El film narra entonces el progresivo pánico de Beatriz por su marido, pero, mientras tanto, nos enseña su preocupación por el felino, su trato con la sirvienta, sus incursiones en un shopping y, una sola vez, su trabajo: traduce lo que parece una página de Borges al italiano. Beatriz traduce, pero es incapaz de leer, de interpretar lo que sucede a su alrededor.
Beatriz, muy al principio de la película, aprueba que su esposo le de propina a un artista callejero que los aborda en un semáforo, pero preferiría arrancar de una vez, hacer caso a los bocinazos de tráfico en el que se mueve; Beatriz mira con buenos ojos que una cartonera recoja y hojee el libro de Lenin del que su esposo se deshizo porque necesita espacio en la biblioteca, como si en ese gesto de la cartonera (hojear un libro) cupiese el horizonte de una clase.
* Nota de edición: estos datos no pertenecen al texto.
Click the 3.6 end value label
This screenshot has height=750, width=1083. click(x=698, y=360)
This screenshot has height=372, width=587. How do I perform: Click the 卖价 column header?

Beatriz, que es progresista, viene a encarnar –esta es una lectura a partir de unos indicios muy concretos que el film subraya– el destino de una generación, la que hoy pisa los 60. Veamos: Luis (Luiggi, le dice Beatriz) escribe una obra sobre Filosofía de la Historia (materia que está en la base del pensamiento marxista y a la que –retomando aquello del libro del que se deshace el profesor– Lenin suma la práctica revolucionaria) y lo que desata su brote psicótico, del que la película nos hace saber de modo elíptico, es la posibilidad de que su asistente de cátedra esté robándole argumentos con la complicidad de su esposa. De modo que la historia y la docencia, aquello que pertenece al terreno de lo público, es devuelto al espacio claustrofóbico de lo privado: Luis guarda su original en una caja fuerte que la cámara nos muestra como si se tratara del tesoro de esa casa, ya que una escena nos hizo saber también que la cuenta bancaria del profesor pasó a manos de la esposa mientras él estuvo en el manicomio. La diferencia entre él y ella, es que él ha aceptado con cinismo esa disolución que del marxismo que es el progresismo, cosa que su esposa ni siquiera sospecha.

 Beatriz se alegra al ver que la cartonera hojea el libro del que se deshizo su esposo.